Note that, the doct product $$\cdot$$ means that $$\vec{X} \cdot \vec{Y} =x_1*y_1+…+ x_n*y_n$$.

## Proof

This section provides proof that the shortest distance between a point and a space is that the line connecting the point and the space is orthogonal to that space.

In particular, since $$\hat{Y} =c X$$, we know that $$\hat{Y}$$ is on space of $$L$$. However, we do not know the exact location of $$\hat{Y}$$. To determine the location of $$\hat{Y}$$, it is to equivalently determine the value of c.

And, we target the make the difference between $$Y$$ and $$\hat{Y}$$ is minimal. Thus,

min | $$\hat{Y} – Y$$|

We can then just use the Euclidean distance to measure it.

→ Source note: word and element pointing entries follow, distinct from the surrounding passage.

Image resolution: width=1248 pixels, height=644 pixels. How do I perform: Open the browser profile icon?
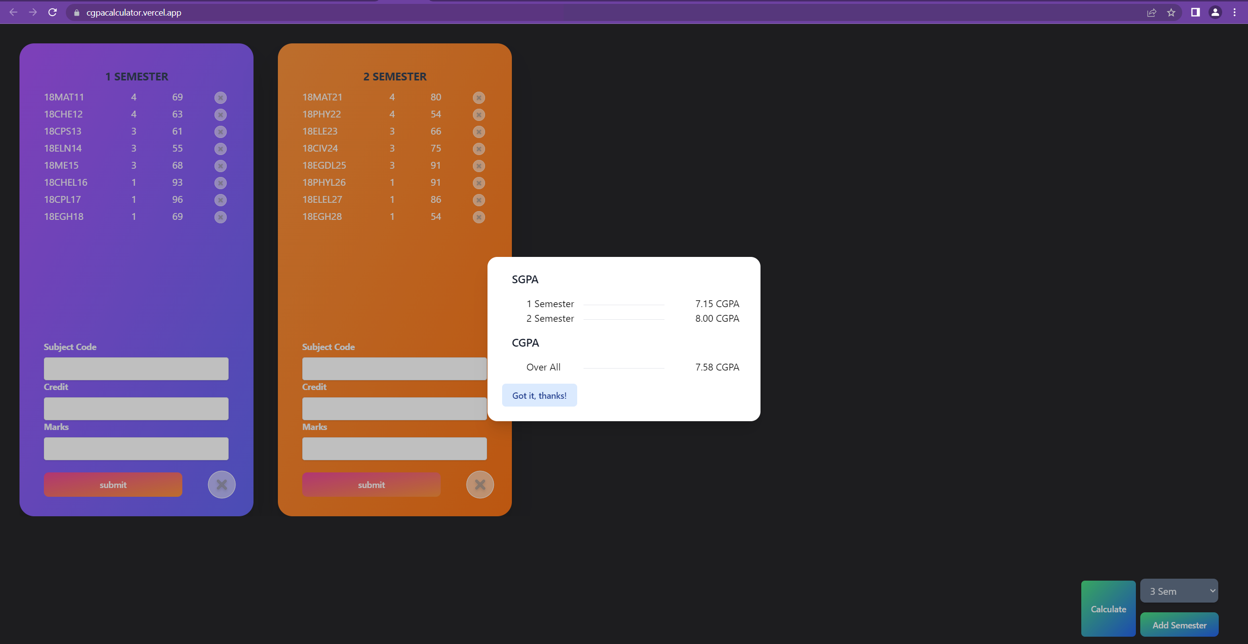pyautogui.click(x=1215, y=12)
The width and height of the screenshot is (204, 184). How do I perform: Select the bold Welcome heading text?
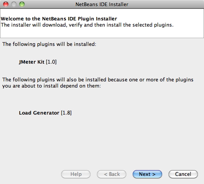(59, 19)
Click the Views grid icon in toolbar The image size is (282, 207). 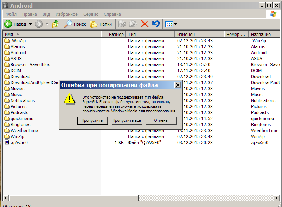(169, 24)
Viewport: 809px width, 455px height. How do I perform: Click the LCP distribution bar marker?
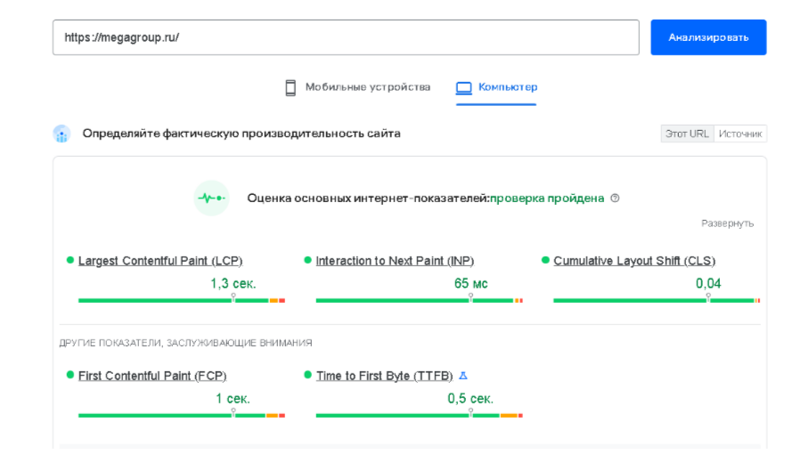point(233,299)
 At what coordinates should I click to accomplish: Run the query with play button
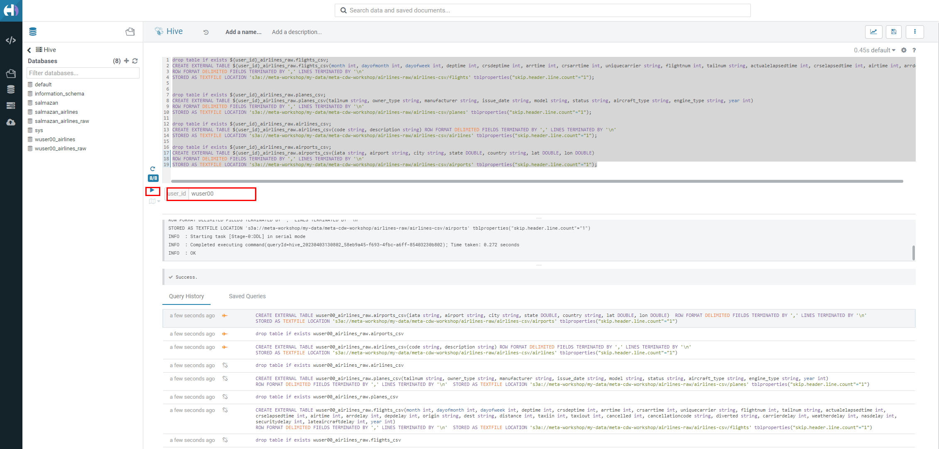pos(152,191)
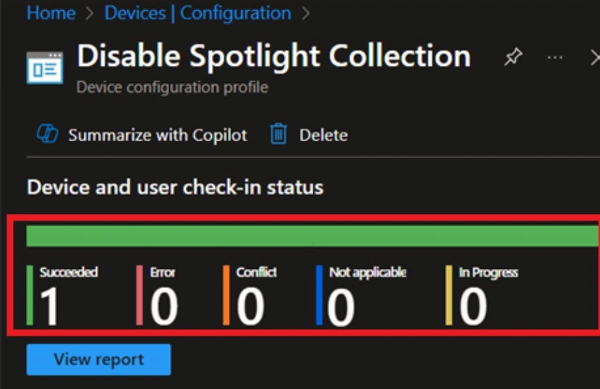Select the Succeeded count of 1

click(49, 307)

Thus, we can get the following.

min $$\sqrt{ \sum_{i} (\hat{Y_i} -Y_{i})^2 } =\sqrt{ \sum_{i} ( cX_{i} – Y_{i} )^2 }$$

Given the monotonicity, we can remove the square root notation and get the following.

min $$\sum_i (cX_{i} – Y_{i} )^2$$

The function above has a quadratic with respect to c, and thus it has the minimum value when calculating the first-order derivative.

$$\frac{d}{dc} \sum_i (cX_{i}-Y_{i})^2 =0$$

We can thus get the following.

\begin{align} \frac{d}{dc} \sum_i (cX_{i}-Y_{i})^2 &= \sum_i 2 X_{i} (cX_{i}-Y_{i}) \\ &=2 \sum_i X_{i} (cX_{i}-Y_{i}) \\ &= 2 \sum_i ( cX_{i} X_{i}-X_{i}Y_{i}) \end{align}

Thus, we can further get the following.

$$2 \sum_i ( cX_{i} X_{i}-X_{i}Y_{i}) =0$$

Thus, we remove the $$\sum$$ notation by using vector dot product format.

$$cX^{T} \cdot X -X^T \cdot Y =0$$ [eq. 1]

Based on eq. 1, we can get eq. 2, which means that the vector of $$\hat{Y} – Y$$ is orthogonal to the space of $$L$$, which is defined by the vector of X. That is, the vector $$Y – \hat{Y}$$ and $$L$$ are perpendicular to each other (i.e., 90 degrees).

$$X^{T} \cdot (c X-Y) =0$$

$$X^{T} \cdot (\hat{Y}-Y) =0$$ [eq. 2]

Further, from eq. 1, we can also get the value of c.

$$c= (X^{T} \cdot X)^{-1} \cdot X^{T} \cdot Y$$

Thus,

$$\hat{Y}=c X= X c = X \cdot (X^{T} \cdot X)^{-1} \cdot X^{T} \cdot Y = P \cdot Y$$

where,

$$P = X \cdot (X^{T} \cdot X)^{-1} \cdot X^{T}$$

Note that, P is a square matrix, and you can easily prove the following two properties of P.

$$P^2 = P$$

$$P^T = P$$

Thus, P is an orthogonal projection matrix (Wikipedia) since P2 = p = pT. Thus, this tutorial provides proof that the shortest distance between a vector arrow point and a subspace is through a line that is orthogonal to that subspace.